### The problem
Please copy the listing, beginning at the line that has "Task: Click the" and stopping after its last line, and swap "Short Name" for "Full Name" while keeping everything else the same. Leave the pictures out.

### Data shown
□ □ □ □ □

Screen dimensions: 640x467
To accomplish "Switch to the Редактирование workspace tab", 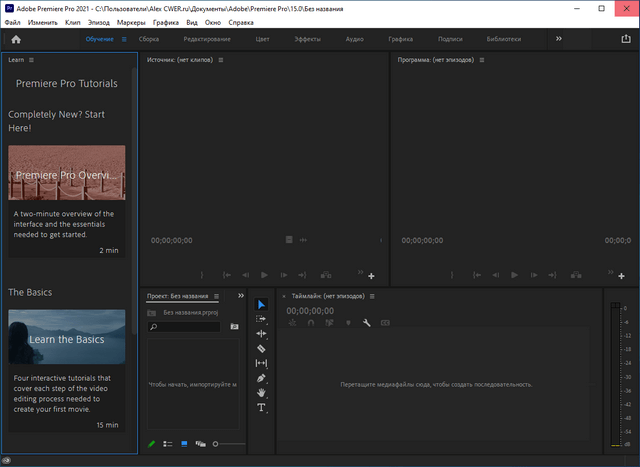I will point(207,39).
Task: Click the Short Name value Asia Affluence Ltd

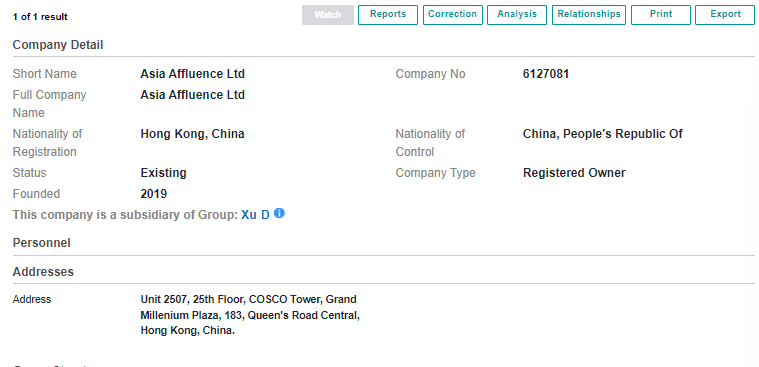Action: pyautogui.click(x=193, y=74)
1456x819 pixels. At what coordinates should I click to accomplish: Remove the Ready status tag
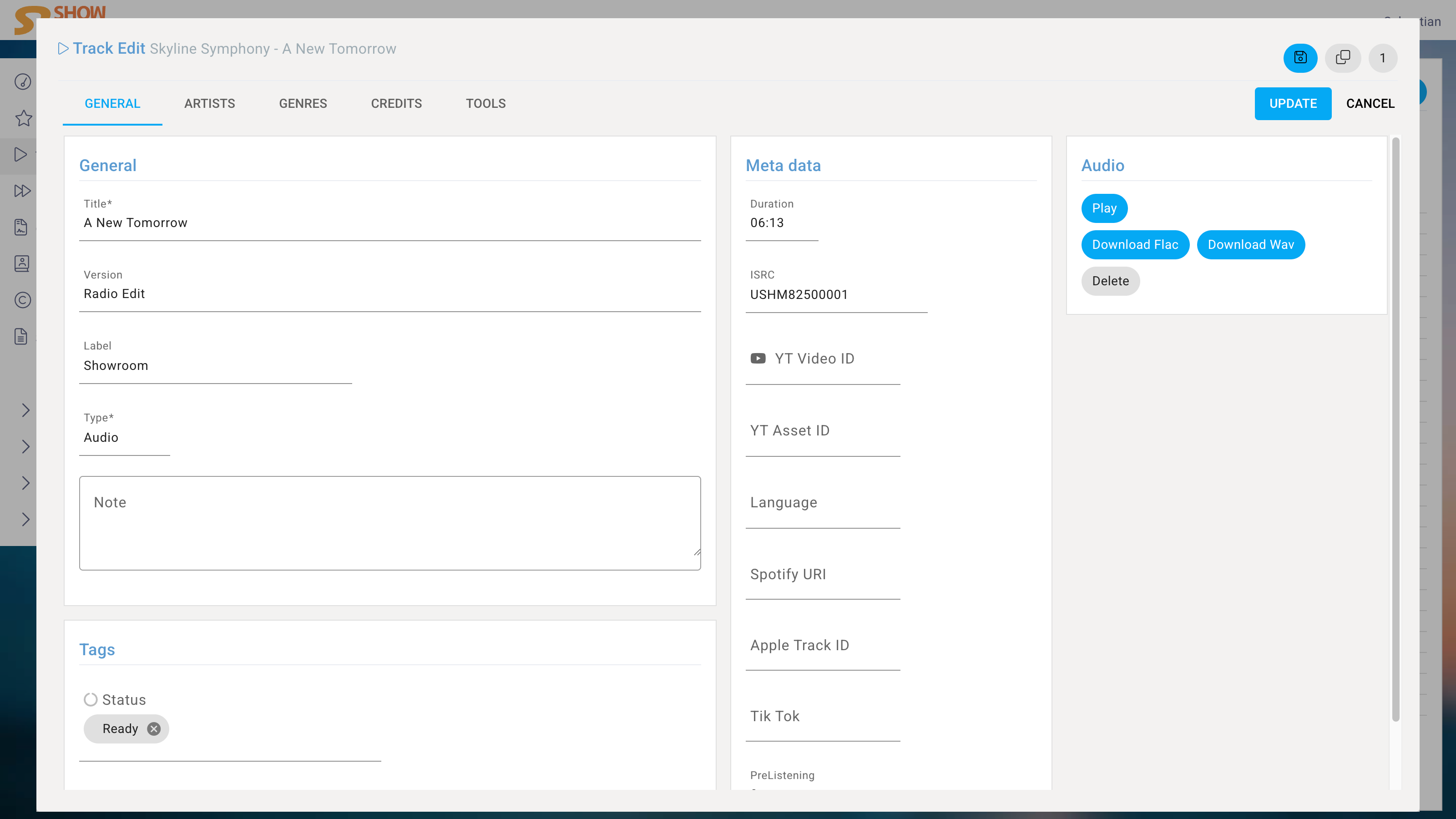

□ □ □ □ □

### The answer
Task: Click the Full Name value Asia Affluence Ltd

Action: pyautogui.click(x=193, y=74)
1456x819 pixels. At what coordinates should I click to accomplish: Remove the Ready status tag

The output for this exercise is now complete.